Ministry spikes celltel operators' plea for two-year licence fee moratorium 

Veeshal Baksh  
New Delhi, Sept 3: The finance ministry is against granting a two-year moratorium on payment of licence fee to cellular operators. Government sources said that the ministry conveyed its views against the proposal of moratorium to the department of telecom on Thursday.

The ministry is also not keen on granting a five-year extension on the licence period to cellular operators, but has stated that in case such a concession is granted, it should be done on the basis of the net present value of the quoted levy and the payment schedule. The ministry, sources said, is not willing to defer payments beyond December 31, 1998. It has stipulated that licencees must furnish bank guarantees covering all dues recoverable or submit any other instrument which is legally acceptable to the government.

Sources said that top functionaries of Cellular Operators Association of India (Coai) met senior ministry officials over the past few days to convince the ministry on the need to grant a two-year moratorium and extend licenceperiod. However, the ministry was seemingly not impressed by their arguments.

A note prepared by the department of telecom for approval of the union council of ministers also states that representations have been received against the reliefs sought by cellular operators.

The arguments put forth in the representations are that since some of the operators are big names in industry and are implementing various other projects with investments of thousands of crores, the government should not accept inability to pay the licence fee as sufficient excuse for non-payments.

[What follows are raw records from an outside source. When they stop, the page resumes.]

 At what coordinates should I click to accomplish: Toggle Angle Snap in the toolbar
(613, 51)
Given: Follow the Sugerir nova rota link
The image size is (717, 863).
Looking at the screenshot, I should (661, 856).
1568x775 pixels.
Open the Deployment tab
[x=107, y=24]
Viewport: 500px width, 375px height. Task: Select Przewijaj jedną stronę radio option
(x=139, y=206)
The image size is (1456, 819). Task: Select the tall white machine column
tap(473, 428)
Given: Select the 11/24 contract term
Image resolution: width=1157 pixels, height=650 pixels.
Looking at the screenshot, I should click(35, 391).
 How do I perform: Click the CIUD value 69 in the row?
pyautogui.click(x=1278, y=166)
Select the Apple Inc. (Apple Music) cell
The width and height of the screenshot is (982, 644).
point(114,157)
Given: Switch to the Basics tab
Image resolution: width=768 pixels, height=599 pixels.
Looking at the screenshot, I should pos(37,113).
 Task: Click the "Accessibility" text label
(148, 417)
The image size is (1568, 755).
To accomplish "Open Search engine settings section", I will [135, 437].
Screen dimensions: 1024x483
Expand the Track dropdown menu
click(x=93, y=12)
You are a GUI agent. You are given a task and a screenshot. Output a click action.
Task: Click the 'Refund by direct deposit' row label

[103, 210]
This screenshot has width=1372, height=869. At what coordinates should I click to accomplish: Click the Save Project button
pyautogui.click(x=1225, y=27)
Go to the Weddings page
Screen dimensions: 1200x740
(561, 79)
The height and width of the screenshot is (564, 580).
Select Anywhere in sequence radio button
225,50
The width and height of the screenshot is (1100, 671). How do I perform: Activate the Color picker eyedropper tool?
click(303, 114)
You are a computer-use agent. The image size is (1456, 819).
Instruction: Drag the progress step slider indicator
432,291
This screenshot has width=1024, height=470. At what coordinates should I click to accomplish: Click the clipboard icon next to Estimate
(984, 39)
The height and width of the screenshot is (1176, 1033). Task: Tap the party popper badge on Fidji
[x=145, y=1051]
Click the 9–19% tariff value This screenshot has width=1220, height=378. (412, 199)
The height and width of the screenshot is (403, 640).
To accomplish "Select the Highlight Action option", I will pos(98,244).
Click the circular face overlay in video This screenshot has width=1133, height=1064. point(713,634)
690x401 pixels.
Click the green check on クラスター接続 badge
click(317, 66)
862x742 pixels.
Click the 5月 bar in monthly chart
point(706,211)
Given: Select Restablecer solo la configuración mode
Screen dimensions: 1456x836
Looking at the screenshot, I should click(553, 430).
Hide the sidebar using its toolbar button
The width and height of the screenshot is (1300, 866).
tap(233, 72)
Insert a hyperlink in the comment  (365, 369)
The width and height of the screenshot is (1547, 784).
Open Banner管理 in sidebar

It is also pointed out that the nowhere did the tender conditions state that liability to pay licence fee will arise only if the companies generate enough resources to pay the licence fees. If there had been such a condition in the tender document, many more companies would have come forward to set up cellular networks.

Another argument is that with the pressure of containing fiscal deficit mounting on the finance ministry, a sector such ascellular telephony which primarily caters to well-to-do section of the society does not deserve any concessions when a large number of projects and schemes for poor sections are suffering for want of funds.

Representations have also been made against the entire issue being referred to Trai as it may be looked upon as an attempt to allevate the Trai to the status of BIFR and it will get ipso-facto authority to give directions to the government to postpone or waive licence fee. This may not be ethically, morally and legally correct, the note says while referring to the representations.

The DoT note also mentions that the Comptroller and Auditor General (CAG) had stated in its report that DoT gave undue benefit to the cellular operators in the metro cities by not linking the licence fee with the subscriber base in the initial years and not revising the licence fee subsequent to the upward revision in the DoT call rate from Rs 1.10 to Rs 1.40.

Insight

Giants clash on moratorium

The demandfor a moratorium on licence fee for 1997 and 1998 is turning out to be controversial. DoT is willing to go along with the proposal before Trai, but the finance ministry has demurred, inter alia, because the licence fee was not linked to resources of operators. Had such a linkage been allowed, there would have been more bids for the circles.

A crucial point in the controversy is that corporates like Reliance and Escorts have paid their licence fee. They will be disadvantaged if a moratorium is given to cell operations, of, say, Essar or Usha India group. It seems only cell operators with deep pockets can survive--others will have to sell out like Max did to to Hutchison.